### Prompt:
Only the lines below starting at the one containing "Given: Tap the Garansi platform shield badge" and ending at the one containing "This screenshot has height=1568, width=694." belong in the answer, each copied exactly.

### Input for this task:
Content starts

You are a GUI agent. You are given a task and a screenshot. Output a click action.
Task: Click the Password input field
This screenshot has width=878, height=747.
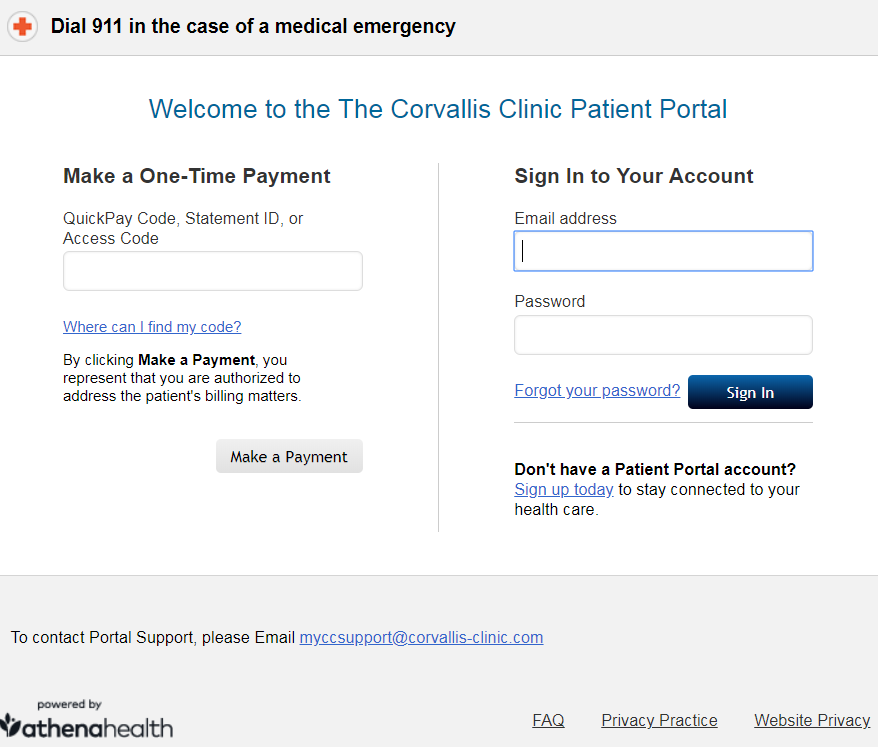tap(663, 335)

Content ends
Content starts

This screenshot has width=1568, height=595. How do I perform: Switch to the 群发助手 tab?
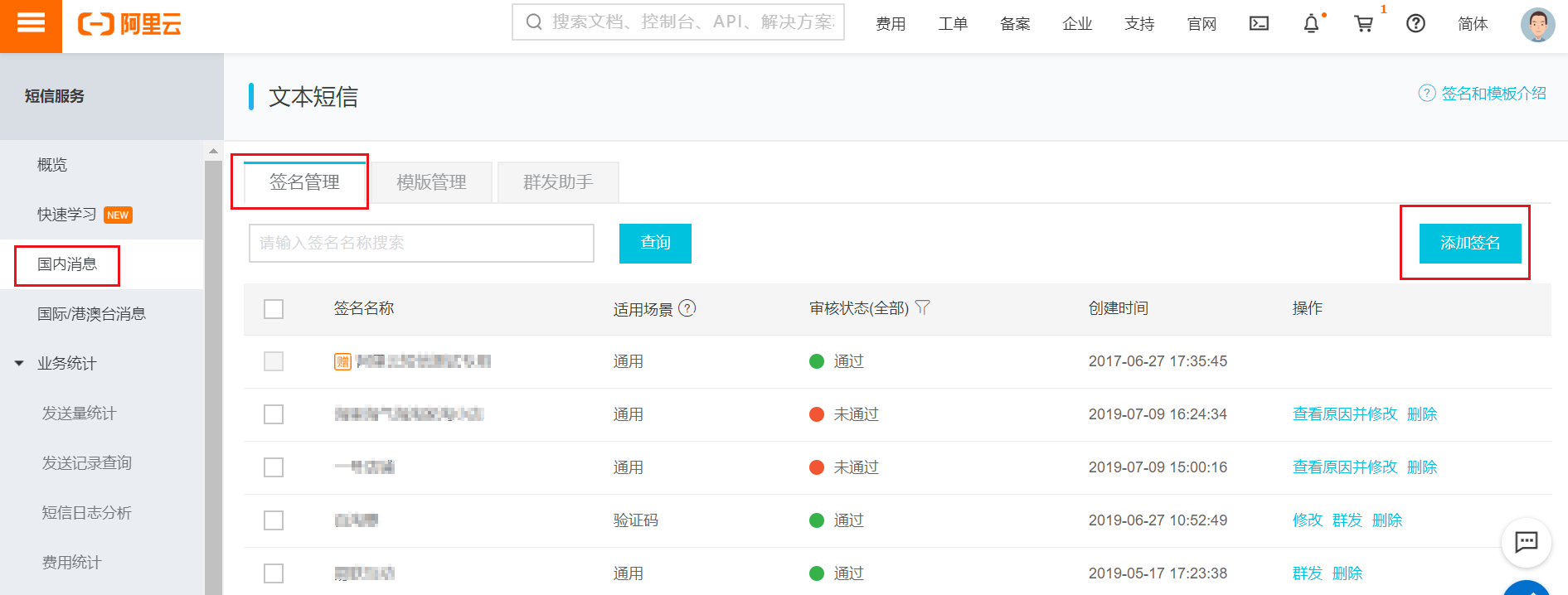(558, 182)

Content ends
Content starts

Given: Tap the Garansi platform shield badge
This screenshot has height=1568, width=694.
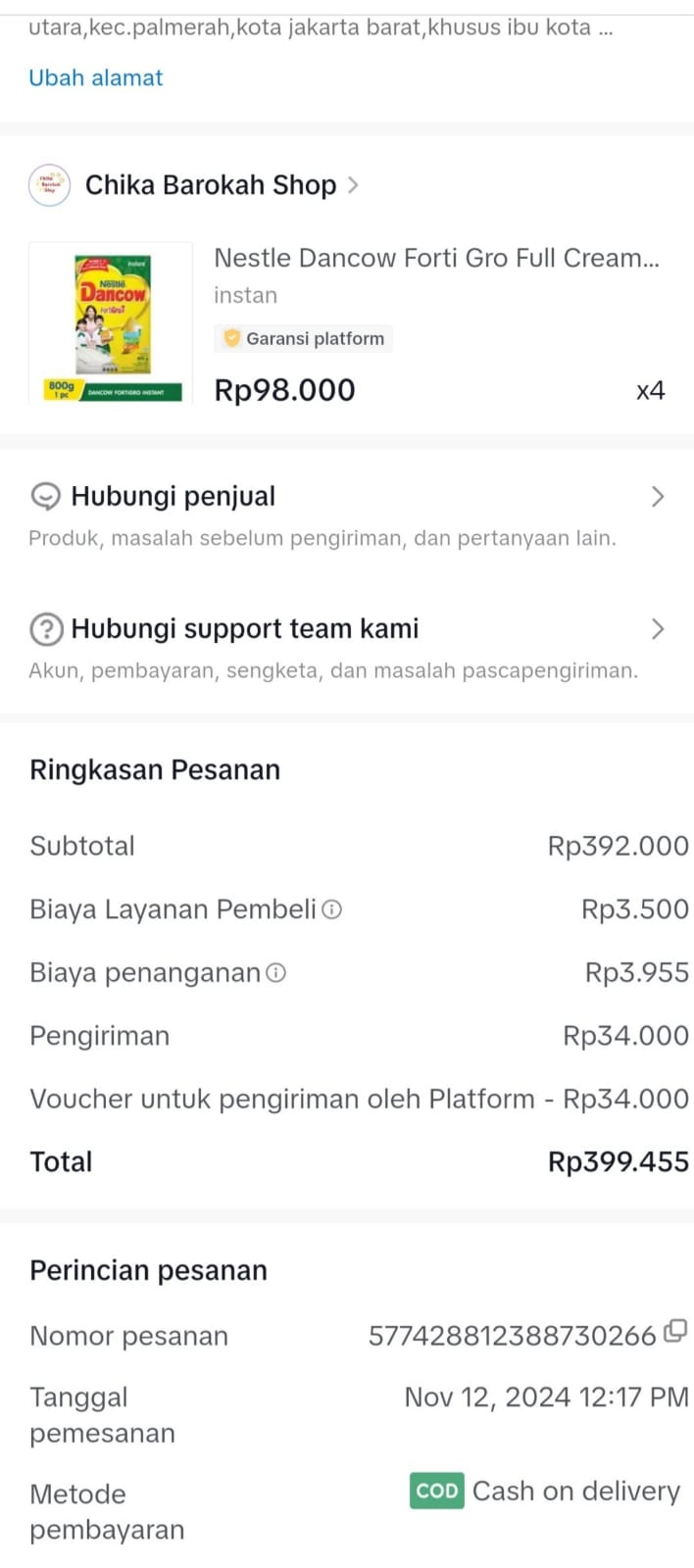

Content ends

### Answer to this task:
Given: Tap the Garansi platform shield badge
This screenshot has height=1568, width=694.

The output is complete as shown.